Il est souvent considéré que le monde de l’art contemporain ne porte plus préjudice aux femmes artistes. Bien que celles-ci soient à présent majoritaires dans les écoles d’art, les chiffres montrent cependant qu’elles restent une minorité à remporter des prix tels que le Turner Prize en Angleterre ou le Prix Marcel Duchamp en France. Seulement 20% à 30% des lauréat.e.s de ces prix sont des femmes, ce qui démontre la nécessité d’initiatives comme le prix Aware afin que celles-ci soient justement récompensées. De plus, la valeur marchande des oeuvres réalisées par des femmes reste nettement inférieure à celles réalisées par des hommes, et seulement 20% des femmes artistes parviennent à vivre de leur travail.
La fondation AWARE participe alors à la reconnaissance des femmes dans le monde artistique en les aidant à regagner leur titre, car sans informations ni documentations, il sera toujours difficile de les exposer et de les mentionner. La fondation agit donc non seulement auprès des professionnels de l’art mais aussi du grand public, en facilitant et encourageant l’attention prêtée aux femmes dans l’art.

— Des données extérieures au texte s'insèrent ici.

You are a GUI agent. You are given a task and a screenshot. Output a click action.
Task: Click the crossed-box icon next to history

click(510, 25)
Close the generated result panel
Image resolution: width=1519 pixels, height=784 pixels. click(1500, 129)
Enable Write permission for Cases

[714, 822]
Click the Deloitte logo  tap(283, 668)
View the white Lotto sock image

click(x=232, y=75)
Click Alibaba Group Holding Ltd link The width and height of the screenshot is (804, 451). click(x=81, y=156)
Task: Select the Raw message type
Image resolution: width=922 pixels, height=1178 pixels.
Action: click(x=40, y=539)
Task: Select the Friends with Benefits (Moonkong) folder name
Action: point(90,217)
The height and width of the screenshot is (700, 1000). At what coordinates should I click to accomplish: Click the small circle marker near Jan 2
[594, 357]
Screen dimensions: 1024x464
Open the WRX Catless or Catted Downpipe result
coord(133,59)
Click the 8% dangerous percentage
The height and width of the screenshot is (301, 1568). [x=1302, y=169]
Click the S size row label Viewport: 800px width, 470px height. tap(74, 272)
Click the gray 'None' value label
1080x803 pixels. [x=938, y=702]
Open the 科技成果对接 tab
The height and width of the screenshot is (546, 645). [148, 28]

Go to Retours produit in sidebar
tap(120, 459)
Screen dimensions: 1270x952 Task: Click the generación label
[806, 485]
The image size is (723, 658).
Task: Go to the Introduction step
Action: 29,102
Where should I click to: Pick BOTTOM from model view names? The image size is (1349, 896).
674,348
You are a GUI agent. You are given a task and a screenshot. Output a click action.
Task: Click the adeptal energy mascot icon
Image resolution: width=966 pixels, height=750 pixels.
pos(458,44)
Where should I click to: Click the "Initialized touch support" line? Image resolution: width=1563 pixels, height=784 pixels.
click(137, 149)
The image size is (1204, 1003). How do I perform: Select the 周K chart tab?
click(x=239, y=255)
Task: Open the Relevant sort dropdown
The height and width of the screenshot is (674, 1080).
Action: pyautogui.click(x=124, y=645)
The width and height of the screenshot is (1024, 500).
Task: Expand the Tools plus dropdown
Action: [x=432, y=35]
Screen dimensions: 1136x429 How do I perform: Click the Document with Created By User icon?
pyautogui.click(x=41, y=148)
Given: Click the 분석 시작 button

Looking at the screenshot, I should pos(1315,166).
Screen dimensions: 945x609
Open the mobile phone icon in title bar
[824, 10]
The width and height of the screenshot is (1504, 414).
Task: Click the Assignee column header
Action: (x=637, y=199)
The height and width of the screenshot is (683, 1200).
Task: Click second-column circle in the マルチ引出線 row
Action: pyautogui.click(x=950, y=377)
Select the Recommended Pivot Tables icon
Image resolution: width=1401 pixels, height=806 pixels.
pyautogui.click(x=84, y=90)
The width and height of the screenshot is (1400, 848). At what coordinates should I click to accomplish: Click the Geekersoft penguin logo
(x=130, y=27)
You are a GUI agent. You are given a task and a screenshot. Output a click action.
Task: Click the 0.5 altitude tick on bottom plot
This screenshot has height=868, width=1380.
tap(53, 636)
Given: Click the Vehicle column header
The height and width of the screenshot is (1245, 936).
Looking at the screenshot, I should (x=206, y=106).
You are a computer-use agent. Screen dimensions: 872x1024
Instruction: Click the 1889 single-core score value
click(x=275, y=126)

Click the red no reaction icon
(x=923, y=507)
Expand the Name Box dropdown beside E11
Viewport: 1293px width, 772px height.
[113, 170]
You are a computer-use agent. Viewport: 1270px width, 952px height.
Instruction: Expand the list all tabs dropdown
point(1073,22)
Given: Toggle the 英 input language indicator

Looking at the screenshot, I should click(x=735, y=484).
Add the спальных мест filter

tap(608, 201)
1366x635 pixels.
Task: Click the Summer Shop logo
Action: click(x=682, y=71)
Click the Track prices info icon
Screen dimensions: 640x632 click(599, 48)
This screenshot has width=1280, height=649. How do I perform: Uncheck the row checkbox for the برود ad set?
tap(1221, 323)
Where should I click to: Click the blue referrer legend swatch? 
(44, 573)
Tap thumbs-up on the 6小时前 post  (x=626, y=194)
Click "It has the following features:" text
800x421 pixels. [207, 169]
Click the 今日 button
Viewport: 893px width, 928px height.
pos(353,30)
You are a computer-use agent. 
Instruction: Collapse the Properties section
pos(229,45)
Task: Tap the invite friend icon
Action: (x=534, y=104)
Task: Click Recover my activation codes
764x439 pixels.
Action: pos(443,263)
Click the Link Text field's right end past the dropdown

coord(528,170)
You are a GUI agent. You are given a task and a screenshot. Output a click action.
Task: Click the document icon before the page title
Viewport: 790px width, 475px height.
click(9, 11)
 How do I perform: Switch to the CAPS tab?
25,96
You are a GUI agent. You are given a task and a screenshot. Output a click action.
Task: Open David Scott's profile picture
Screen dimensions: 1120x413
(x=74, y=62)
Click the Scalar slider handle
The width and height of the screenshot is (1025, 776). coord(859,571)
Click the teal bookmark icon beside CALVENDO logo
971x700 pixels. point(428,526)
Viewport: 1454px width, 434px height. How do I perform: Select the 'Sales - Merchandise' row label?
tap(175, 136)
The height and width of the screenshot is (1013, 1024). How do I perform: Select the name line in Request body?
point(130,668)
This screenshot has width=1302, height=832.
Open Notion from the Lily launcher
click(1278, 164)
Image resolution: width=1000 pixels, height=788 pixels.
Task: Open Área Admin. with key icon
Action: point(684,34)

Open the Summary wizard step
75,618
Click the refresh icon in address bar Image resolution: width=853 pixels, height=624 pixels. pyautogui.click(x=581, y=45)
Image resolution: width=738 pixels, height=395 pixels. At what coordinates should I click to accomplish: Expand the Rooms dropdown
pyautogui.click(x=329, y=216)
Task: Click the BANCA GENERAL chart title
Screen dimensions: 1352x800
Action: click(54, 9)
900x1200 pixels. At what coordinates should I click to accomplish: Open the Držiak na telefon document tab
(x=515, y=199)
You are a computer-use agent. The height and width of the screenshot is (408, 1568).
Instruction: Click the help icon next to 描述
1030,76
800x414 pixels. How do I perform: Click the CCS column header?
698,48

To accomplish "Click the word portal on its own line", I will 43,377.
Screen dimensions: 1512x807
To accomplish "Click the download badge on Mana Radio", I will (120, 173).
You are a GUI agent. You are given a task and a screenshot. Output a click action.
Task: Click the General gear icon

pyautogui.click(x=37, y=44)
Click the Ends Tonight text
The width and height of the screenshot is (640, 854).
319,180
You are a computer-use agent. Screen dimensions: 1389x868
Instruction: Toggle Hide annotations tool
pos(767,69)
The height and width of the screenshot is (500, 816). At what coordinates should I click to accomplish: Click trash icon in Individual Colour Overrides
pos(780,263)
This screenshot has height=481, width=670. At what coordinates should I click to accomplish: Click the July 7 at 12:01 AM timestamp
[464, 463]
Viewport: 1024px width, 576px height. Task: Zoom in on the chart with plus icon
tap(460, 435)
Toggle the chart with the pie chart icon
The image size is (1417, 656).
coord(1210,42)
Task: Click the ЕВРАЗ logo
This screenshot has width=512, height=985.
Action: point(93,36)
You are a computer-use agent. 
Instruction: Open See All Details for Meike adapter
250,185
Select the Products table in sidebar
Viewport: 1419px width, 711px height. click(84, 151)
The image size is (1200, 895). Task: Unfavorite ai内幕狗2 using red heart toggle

Enfin, bien que depuis quelques années on puisse observer un intérêt croissant pour le travail des femmes dans l’art, de nombreuses idées préconçues circulent encore. Par exemple, on entend souvent que les femmes artistes sont généralement peu mentionnées en histoires de l’art, car elle ne produisaient pas d’art à l’époque. Il est vrai que certaines époques n’offraient pas la possibilité aux femmes de suivre une formation artistique, mais cela n’empêchait pas certaines de peindre. De la même manière, certains mouvements artistiques plus modernes tels que le cubisme ou l’expressionnisme abstrait sont souvent qualifiés de « masculins » afin de justifier le peu de visibilité données aux femmes artistes. Or, si certains de ces mouvements sont « plus masculins » que d’autres, c’est seulement car les critiques d’art de cette époque ont décidé de ne pas écrire sur la pratique artistique des femmes. Étant donné que ces mouvements datent du XXe siècle, les femmes étaient bel et bien présentes dans le monde de l’art et c’est ce que les archives mises en place par la fondation AWARE démontrent largement.